* [Objective 1] According to the opinion piece about the film Come and See, in what year did Elem Klimov make the film?
* [Objective 2] Using the opinion piece about the film Come and See, explain why Putin's presentation of his invasion as a "sacred fight" should come as no surprise.
* [Objective 3] From the opinion piece about the film Come and See, extract the passage between "Anyone who has" and "Russia’s war years.", inclusive.

* [Excerpt to read]
Anyone who has seen the Soviet anti-war film Come and See, which chronicles the Nazi invasion of Belarus in 1943 through the eyes of a teenager eager to join the partisans, will have some idea of the terror of Russia’s war years. 

In his 1985 masterpiece, filmmaker Elem Klimov challenges his audience to bear witness (as young recruit Flyora must) to unspeakable atrocities that culminate in the massacre of villagers who have been herded into a church that is then set ablaze. It is enough to transform the face of our bright-eyed recruit into that of a haggard and demented old man. 

To my mind, no other film captures the horror and depravity visited upon a civilian population by an invading army with such brutal realism. When reports abound of alleged war crimes perpetrated on Ukrainian soil in the name of “denazification”, one’s repugnance for Putin increases tenfold. But it should come as no surprise when the Russian leader seeks to position his invasion as a “sacred fight”, appealing to poetic notions of “motherland” and his nation’s “sacrifices on the altar of victory over Nazism.” 

As cynical and self-serving as this appears to us in the West, Putin’s propaganda feasts on 70 years of national pride, built around wartime heroism and a legacy of collective suffering that stretches back hundreds of years. 

We too have feasted on Russian suffering, with our admiration for Russia’s great writers, its composers, cinematographers and poets. Russian culture, just like its history, is bathed in tears, and those of us with romantic dispositions have long been gorging ourselves on its poignancy and piquancy.

[Dataset records]
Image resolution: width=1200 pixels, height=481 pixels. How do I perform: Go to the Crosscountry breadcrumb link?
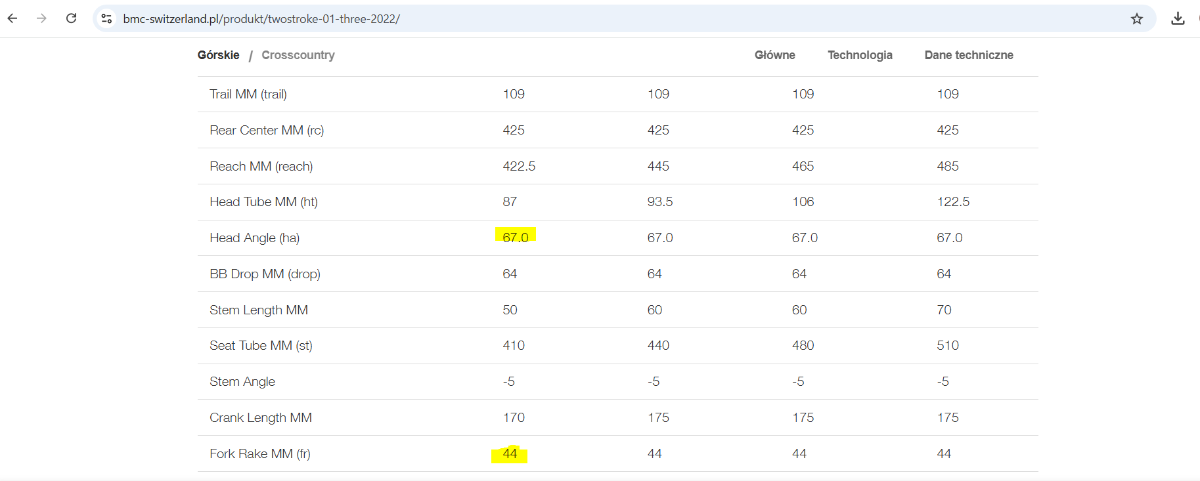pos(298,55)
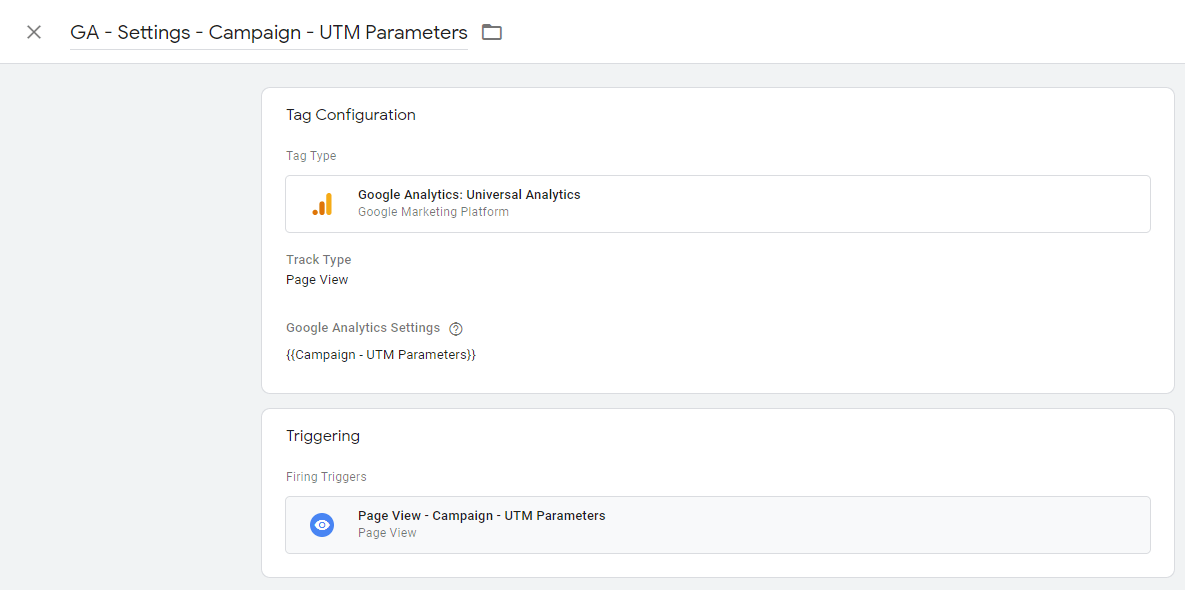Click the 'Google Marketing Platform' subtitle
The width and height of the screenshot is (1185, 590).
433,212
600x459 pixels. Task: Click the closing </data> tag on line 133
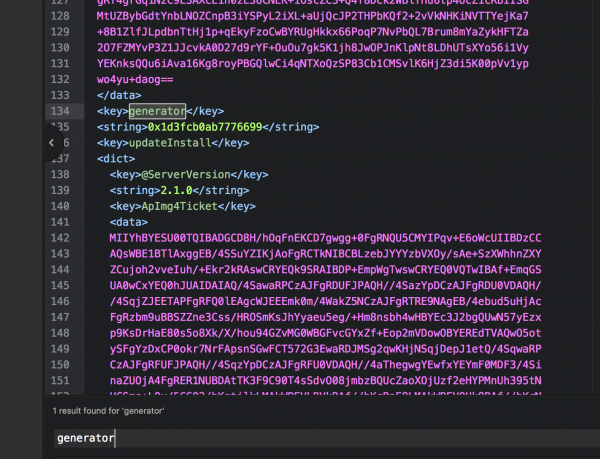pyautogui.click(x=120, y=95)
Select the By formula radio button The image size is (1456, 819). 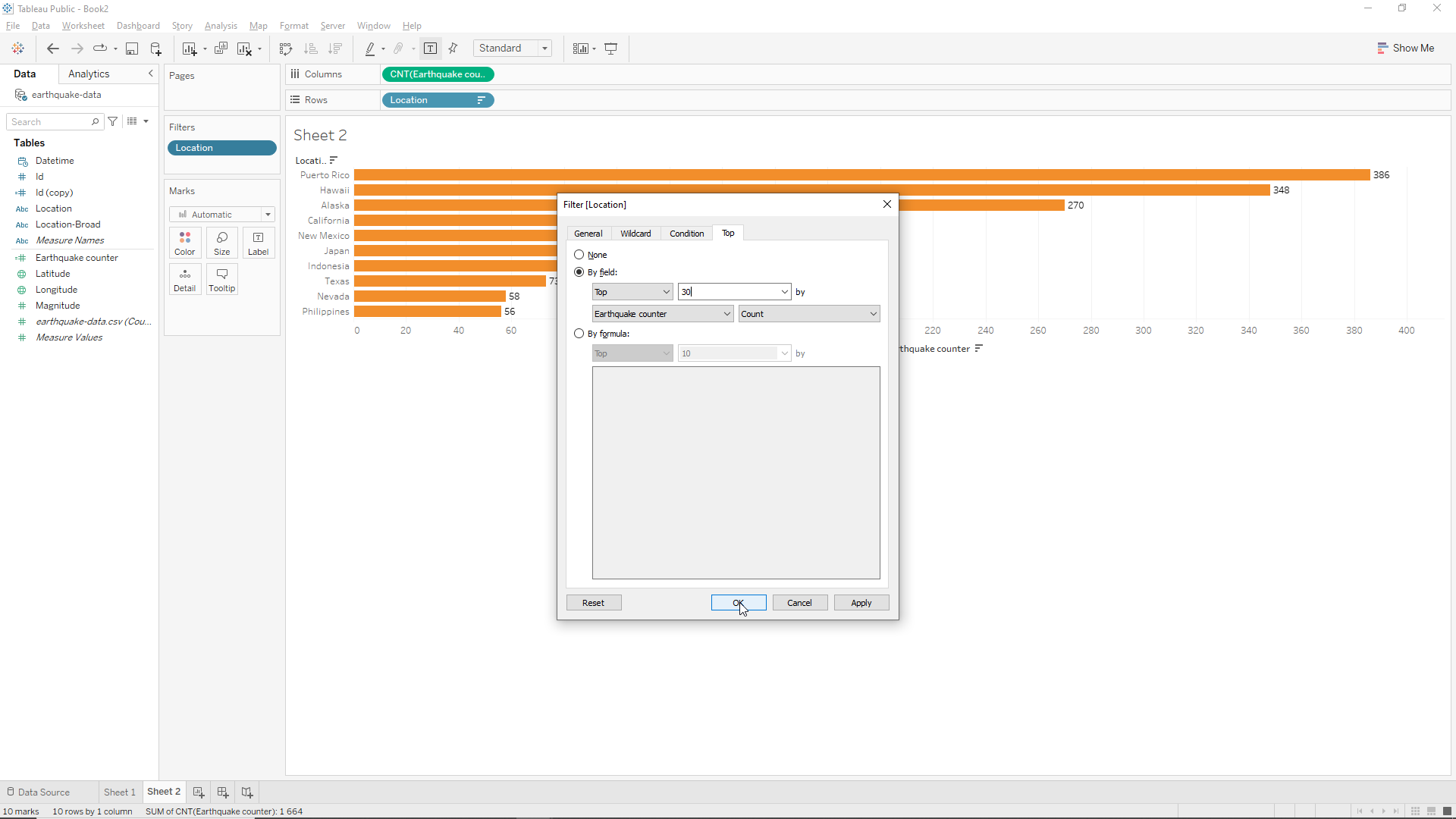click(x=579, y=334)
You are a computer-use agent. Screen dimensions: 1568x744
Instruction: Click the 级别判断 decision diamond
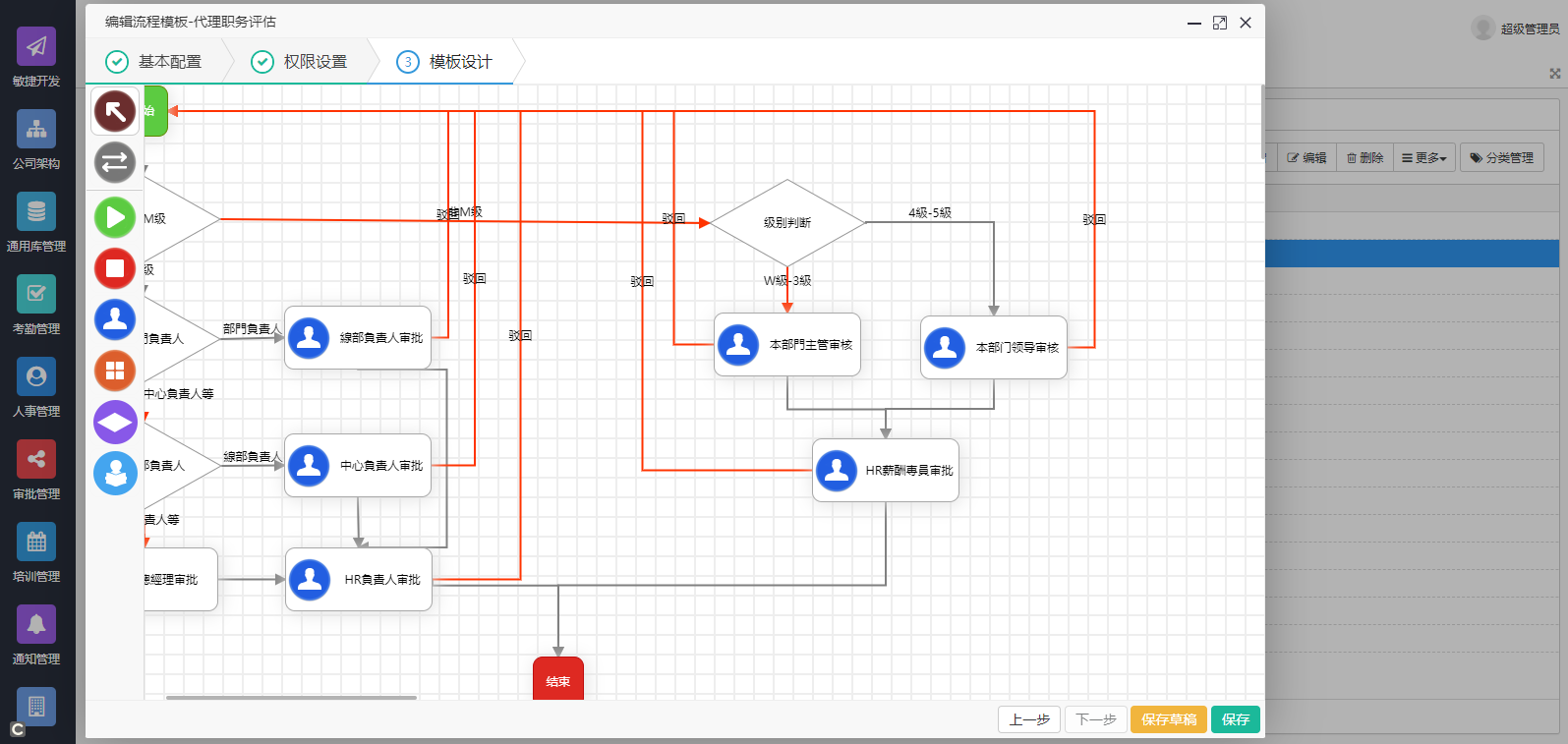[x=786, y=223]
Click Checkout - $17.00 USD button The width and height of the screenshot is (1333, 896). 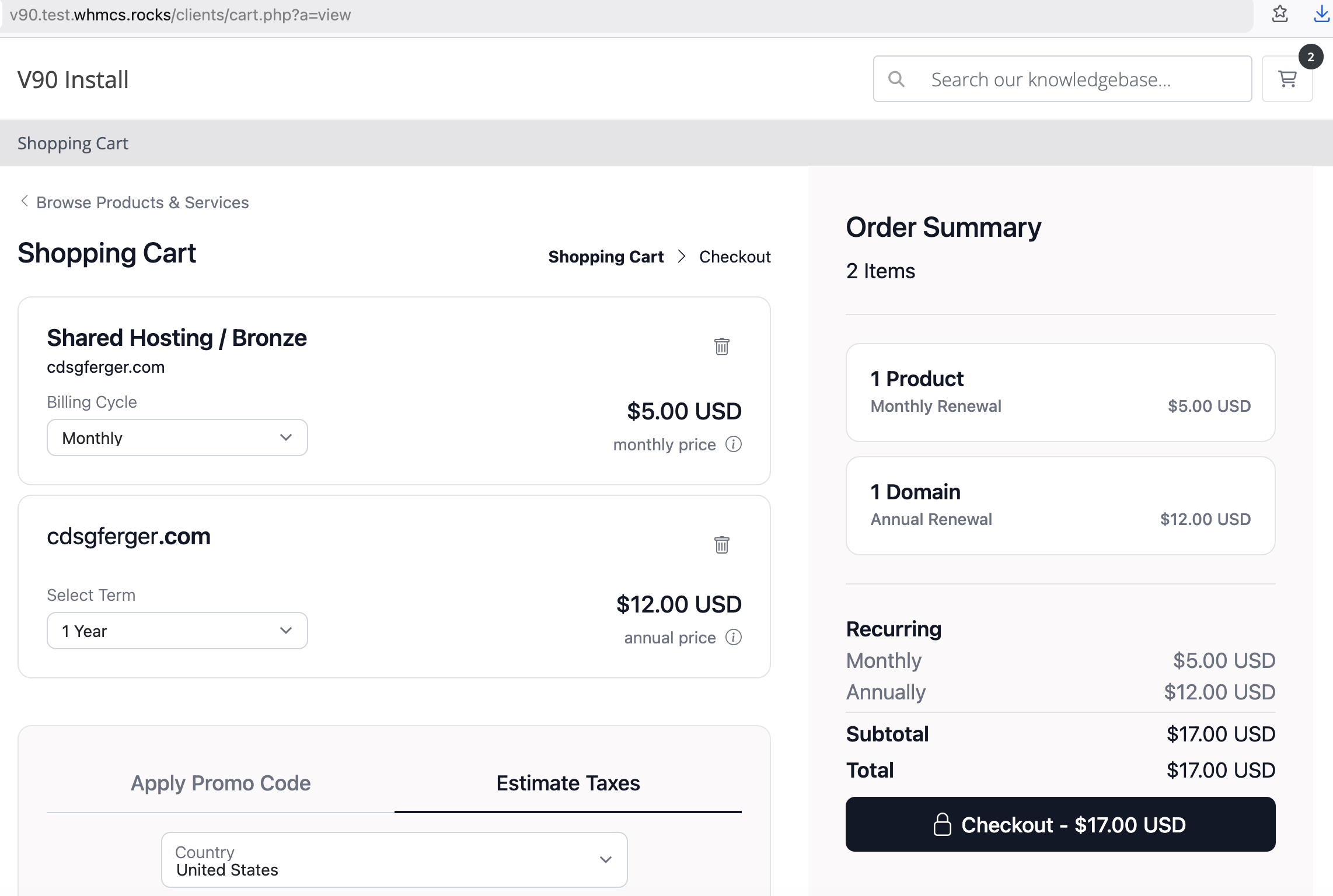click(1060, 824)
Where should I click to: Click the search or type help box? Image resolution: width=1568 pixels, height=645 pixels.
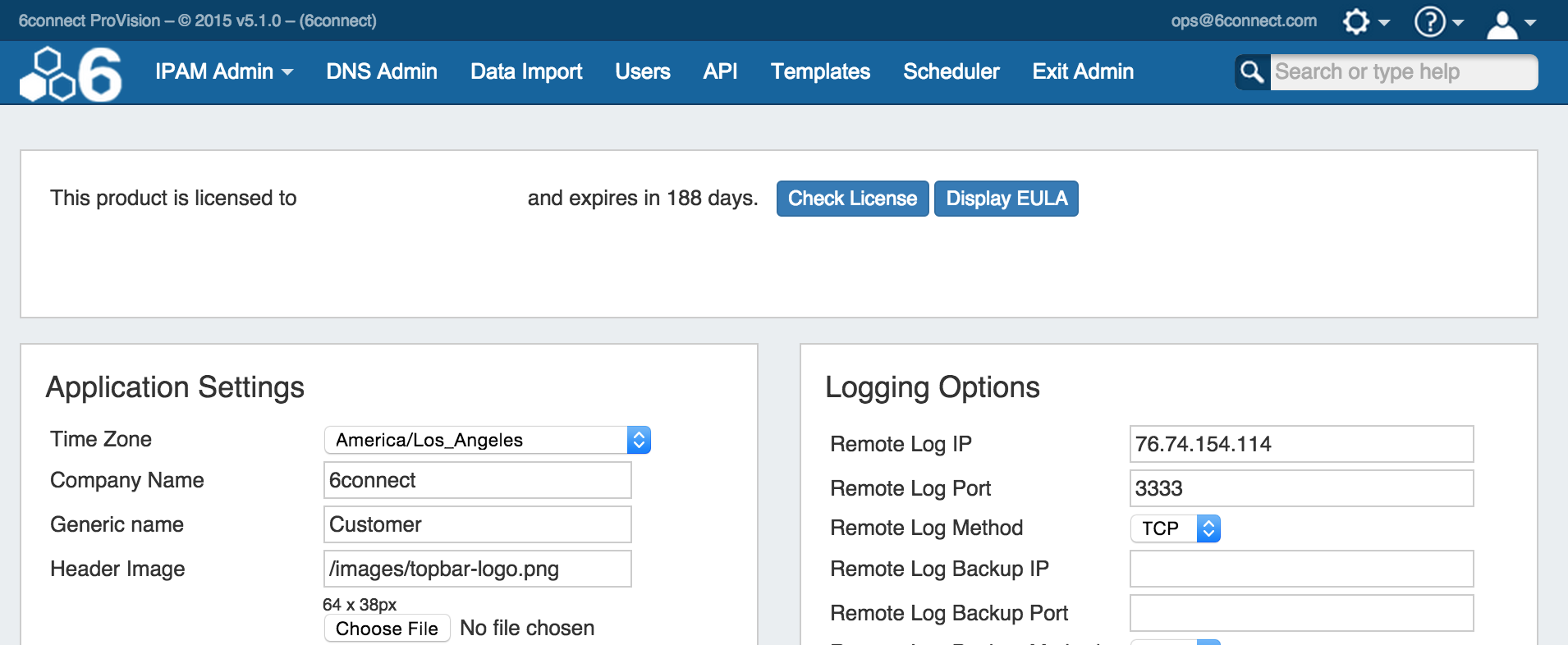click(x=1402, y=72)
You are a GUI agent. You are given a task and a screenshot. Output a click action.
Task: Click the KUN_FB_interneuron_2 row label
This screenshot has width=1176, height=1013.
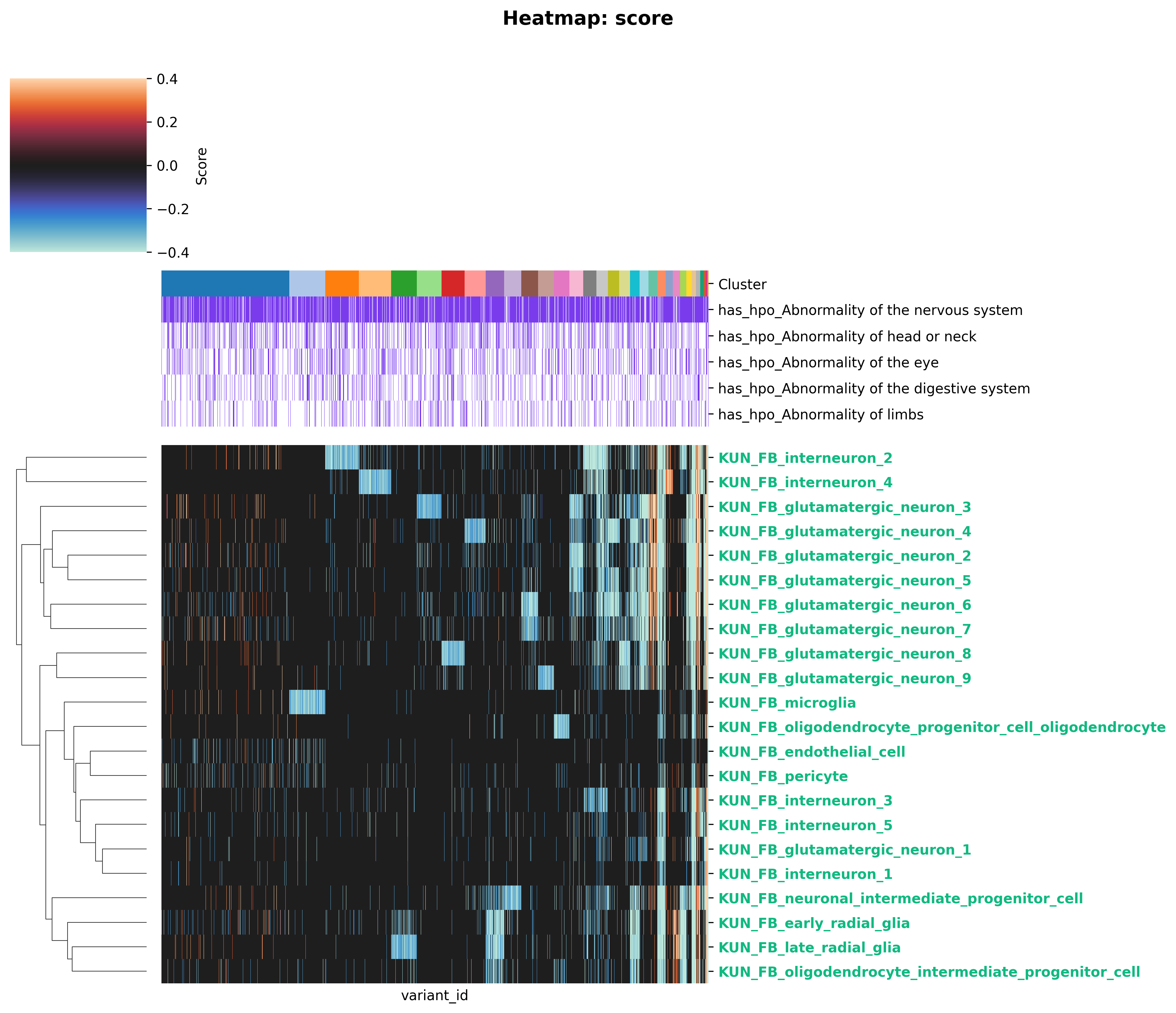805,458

* [Task output 1] 1985

* [Task output 2] Putin's propaganda draws on 70 years of national pride built around wartime heroism. It also draws on a legacy of collective suffering that goes back hundreds of years. This lets him appeal to notions of "motherland" and to his nation's "sacrifices on the altar of victory over Nazism."

* [Task output 3]
Anyone who has seen the Soviet anti-war film Come and See, which chronicles the Nazi invasion of Belarus in 1943 through the eyes of a teenager eager to join the partisans, will have some idea of the terror of Russia’s war years.